Silent Hill 2 (PlayStation 2) review"There are different types of horror. There’s the kind that goes for the obvious and cheap shock-scare, like Jason in a mask with a chainsaw, or the leering zombie who jumps out from behind the table accompanied by a scream and a stab of high-pitched violins. Then there’s horror of a more subtle nature -- the kind that taps into psychology to create a terror that lingers long after the actual experience is over, as the events stay in the mind, are turned over, examined, and expanded by the power ..." |
There are different types of horror. There’s the kind that goes for the obvious and cheap shock-scare, like Jason in a mask with a chainsaw, or the leering zombie who jumps out from behind the table accompanied by a scream and a stab of high-pitched violins. Then there’s horror of a more subtle nature -- the kind that taps into psychology to create a terror that lingers long after the actual experience is over, as the events stay in the mind, are turned over, examined, and expanded by the power of our own imagination.
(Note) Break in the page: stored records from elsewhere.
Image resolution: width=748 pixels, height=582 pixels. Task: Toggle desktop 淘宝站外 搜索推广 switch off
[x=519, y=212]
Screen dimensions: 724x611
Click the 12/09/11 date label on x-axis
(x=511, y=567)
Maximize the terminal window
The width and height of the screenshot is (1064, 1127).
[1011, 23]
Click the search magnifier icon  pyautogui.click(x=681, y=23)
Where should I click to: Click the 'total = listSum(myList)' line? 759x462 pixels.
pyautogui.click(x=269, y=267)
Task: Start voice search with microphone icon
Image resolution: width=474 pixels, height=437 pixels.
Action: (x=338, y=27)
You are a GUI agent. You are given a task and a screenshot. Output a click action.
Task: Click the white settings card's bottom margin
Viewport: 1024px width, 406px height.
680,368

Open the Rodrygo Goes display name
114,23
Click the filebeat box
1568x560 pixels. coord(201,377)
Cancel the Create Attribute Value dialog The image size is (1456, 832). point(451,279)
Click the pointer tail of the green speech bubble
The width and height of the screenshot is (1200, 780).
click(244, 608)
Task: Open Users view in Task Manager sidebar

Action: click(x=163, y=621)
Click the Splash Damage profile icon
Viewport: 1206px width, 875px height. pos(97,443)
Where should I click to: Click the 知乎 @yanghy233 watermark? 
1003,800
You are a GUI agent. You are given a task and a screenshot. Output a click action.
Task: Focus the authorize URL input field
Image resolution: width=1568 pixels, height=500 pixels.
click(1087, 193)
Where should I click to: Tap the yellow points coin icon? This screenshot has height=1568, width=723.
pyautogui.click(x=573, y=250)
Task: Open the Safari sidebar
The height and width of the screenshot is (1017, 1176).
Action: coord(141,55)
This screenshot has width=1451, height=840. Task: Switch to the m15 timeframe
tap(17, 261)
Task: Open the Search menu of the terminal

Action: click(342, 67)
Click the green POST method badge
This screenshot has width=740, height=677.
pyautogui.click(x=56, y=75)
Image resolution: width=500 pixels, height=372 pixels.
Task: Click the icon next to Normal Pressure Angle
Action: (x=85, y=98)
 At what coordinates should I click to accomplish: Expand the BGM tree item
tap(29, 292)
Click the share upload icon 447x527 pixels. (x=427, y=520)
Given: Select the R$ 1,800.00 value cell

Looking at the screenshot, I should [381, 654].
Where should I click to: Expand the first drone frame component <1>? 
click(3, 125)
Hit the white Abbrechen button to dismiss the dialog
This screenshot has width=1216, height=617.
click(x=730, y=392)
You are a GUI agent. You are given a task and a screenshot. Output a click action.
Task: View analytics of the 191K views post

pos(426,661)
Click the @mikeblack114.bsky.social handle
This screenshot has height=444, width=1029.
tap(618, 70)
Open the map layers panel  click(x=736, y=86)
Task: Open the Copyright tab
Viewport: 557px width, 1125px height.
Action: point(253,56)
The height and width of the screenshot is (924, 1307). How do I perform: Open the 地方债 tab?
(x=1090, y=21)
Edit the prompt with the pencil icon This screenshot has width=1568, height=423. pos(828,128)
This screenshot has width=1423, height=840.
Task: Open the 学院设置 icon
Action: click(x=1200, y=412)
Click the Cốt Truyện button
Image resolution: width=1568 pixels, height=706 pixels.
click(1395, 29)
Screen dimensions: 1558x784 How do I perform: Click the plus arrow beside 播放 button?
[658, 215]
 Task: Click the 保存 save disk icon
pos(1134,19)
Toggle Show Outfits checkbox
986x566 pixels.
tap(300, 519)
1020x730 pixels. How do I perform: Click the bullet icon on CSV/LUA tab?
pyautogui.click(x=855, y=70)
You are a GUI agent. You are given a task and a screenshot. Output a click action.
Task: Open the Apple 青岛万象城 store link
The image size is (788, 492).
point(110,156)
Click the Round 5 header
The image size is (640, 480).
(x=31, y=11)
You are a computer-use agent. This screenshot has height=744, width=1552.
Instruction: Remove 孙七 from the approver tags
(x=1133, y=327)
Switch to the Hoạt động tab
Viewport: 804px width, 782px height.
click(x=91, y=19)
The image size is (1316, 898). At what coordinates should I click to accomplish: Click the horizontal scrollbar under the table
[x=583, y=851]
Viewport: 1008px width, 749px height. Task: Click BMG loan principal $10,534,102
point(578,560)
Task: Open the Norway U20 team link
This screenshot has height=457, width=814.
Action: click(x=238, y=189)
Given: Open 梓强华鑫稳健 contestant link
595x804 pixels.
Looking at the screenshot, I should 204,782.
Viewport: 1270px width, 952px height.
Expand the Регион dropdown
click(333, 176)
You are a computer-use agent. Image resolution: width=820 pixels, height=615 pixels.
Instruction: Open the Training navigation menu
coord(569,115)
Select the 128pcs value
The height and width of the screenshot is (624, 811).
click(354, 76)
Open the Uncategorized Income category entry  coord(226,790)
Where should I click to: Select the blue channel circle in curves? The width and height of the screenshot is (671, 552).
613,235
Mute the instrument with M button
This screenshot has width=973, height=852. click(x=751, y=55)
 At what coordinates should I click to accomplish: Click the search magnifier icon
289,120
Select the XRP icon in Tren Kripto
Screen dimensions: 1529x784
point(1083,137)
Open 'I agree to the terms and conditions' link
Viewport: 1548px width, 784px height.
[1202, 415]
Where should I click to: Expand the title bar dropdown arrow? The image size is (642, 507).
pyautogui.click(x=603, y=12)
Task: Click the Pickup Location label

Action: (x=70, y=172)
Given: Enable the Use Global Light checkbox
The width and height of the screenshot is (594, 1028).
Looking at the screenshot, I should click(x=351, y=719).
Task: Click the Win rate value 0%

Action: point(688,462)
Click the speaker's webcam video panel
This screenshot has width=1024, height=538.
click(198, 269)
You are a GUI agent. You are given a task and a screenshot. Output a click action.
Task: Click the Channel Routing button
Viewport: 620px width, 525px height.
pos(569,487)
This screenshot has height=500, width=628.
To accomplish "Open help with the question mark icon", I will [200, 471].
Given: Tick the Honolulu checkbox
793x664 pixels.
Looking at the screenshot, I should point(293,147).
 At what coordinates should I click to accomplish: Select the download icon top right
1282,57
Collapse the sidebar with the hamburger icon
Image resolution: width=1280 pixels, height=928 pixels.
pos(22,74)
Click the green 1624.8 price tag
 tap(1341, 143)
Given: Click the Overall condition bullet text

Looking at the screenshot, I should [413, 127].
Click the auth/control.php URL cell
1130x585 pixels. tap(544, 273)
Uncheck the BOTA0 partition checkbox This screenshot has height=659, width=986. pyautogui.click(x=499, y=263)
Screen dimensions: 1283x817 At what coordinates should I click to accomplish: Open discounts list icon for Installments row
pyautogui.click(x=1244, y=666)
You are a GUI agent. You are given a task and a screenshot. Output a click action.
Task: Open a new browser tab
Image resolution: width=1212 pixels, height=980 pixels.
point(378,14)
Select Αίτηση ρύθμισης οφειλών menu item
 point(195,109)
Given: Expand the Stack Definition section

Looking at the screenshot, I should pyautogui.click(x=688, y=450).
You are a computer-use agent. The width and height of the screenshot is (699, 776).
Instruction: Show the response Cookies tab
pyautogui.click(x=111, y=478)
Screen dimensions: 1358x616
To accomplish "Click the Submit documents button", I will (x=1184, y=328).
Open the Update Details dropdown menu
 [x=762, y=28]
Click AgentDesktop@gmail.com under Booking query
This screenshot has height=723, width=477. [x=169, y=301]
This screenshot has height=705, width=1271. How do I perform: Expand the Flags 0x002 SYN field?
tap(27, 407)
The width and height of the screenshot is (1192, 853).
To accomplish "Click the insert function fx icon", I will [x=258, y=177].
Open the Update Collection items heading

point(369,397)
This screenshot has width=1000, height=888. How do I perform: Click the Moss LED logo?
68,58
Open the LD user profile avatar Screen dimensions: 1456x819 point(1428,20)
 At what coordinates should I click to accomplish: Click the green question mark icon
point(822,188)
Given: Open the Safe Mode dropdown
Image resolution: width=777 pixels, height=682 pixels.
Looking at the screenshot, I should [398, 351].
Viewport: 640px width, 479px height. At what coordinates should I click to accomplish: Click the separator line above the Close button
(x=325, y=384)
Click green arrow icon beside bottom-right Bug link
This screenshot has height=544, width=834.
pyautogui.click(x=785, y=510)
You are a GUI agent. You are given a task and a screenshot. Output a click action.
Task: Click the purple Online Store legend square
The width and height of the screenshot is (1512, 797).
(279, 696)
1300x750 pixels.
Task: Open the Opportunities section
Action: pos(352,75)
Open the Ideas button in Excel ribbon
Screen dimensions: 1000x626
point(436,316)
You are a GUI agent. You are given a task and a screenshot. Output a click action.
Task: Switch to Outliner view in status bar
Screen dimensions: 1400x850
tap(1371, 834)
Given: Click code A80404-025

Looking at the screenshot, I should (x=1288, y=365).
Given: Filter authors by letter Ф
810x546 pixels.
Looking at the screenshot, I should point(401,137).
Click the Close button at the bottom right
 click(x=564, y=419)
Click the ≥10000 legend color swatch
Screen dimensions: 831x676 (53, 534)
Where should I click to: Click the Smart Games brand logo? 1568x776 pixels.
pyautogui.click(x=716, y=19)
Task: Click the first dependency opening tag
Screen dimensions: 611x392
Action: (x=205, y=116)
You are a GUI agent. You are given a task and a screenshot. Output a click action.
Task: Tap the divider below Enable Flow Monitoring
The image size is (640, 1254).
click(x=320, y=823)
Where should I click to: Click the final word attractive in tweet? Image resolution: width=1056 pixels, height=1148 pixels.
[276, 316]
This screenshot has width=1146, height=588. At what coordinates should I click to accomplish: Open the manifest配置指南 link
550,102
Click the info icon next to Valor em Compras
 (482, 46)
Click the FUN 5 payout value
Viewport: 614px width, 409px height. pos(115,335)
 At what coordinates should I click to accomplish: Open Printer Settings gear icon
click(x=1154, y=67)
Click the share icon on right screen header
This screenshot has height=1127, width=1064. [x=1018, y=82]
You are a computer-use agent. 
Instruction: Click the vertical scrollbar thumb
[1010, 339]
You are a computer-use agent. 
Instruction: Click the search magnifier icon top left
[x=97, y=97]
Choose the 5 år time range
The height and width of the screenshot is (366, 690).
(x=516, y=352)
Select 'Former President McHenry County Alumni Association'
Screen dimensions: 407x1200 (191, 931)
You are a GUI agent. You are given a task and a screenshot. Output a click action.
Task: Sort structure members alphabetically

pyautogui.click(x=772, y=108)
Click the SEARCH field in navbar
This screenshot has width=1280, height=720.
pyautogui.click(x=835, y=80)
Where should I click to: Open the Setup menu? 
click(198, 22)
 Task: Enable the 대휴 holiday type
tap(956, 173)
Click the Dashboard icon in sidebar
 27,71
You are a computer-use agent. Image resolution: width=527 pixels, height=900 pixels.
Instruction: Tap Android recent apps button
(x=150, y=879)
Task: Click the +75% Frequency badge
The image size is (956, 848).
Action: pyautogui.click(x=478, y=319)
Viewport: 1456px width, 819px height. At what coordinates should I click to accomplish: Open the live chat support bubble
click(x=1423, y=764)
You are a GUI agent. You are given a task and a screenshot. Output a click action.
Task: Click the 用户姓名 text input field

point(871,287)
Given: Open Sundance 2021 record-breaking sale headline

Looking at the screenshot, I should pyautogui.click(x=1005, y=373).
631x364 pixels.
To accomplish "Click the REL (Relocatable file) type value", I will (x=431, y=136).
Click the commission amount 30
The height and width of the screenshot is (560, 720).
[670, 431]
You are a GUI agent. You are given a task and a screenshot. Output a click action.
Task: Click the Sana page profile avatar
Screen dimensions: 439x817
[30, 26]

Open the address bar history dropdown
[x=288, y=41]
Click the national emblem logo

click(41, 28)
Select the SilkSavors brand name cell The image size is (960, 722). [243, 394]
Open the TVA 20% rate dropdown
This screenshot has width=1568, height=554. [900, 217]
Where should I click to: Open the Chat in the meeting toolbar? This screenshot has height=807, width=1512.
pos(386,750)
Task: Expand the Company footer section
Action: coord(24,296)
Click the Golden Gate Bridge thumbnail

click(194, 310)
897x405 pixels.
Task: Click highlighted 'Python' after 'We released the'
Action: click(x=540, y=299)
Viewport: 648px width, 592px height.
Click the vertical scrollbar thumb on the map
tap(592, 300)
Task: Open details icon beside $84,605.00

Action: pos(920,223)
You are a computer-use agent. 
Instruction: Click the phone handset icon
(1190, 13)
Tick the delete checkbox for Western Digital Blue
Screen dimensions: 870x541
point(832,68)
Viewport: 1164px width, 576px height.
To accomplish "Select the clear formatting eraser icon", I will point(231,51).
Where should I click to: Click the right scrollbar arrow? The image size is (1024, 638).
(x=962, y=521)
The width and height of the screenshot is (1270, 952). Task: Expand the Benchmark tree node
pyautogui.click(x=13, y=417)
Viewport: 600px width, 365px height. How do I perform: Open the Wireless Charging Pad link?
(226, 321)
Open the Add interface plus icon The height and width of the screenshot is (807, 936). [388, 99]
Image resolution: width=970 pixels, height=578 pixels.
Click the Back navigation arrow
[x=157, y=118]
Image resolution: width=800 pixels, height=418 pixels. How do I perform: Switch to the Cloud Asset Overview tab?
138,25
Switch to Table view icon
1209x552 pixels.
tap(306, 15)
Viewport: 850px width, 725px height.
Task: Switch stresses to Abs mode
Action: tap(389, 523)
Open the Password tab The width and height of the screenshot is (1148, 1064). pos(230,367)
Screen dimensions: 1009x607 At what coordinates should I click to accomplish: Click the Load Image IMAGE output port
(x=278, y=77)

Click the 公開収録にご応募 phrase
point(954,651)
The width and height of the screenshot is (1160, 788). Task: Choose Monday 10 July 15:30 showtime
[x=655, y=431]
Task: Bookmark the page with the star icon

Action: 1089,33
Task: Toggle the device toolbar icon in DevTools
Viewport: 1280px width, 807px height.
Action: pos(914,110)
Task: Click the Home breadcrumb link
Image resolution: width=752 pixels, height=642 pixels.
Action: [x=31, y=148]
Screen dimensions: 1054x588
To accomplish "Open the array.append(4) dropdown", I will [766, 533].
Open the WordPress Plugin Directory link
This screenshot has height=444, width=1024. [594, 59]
Silent Hill is psychological horror of the best kind. It is a game that doesn’t want to be liked. It wants to disturb, depress, and shock. It wants to make the player turn away. It succeeds through masterful manipulation of atmosphere, and a fearless and deliberate exploitation of our basest fears. These fears run far deeper than clichés like zombies (and there are zombies in Silent Hill), and explore topics like abuse, mental illness, serial killing, and what happens when people lose control.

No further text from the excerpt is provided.